## Written exercise
Reproduce every one of the following records line for line, with no changes.

--- start Data extract ---

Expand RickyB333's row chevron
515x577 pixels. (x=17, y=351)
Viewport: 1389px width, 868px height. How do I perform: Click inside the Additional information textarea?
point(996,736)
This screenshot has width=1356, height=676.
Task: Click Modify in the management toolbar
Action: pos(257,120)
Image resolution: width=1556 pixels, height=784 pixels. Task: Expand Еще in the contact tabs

--- end Data extract ---

## Solution below
Expand RickyB333's row chevron
515x577 pixels. (x=17, y=351)
Viewport: 1389px width, 868px height. How do I perform: Click inside the Additional information textarea?
point(996,736)
This screenshot has width=1356, height=676.
Task: Click Modify in the management toolbar
Action: pos(257,120)
Image resolution: width=1556 pixels, height=784 pixels. Task: Expand Еще in the contact tabs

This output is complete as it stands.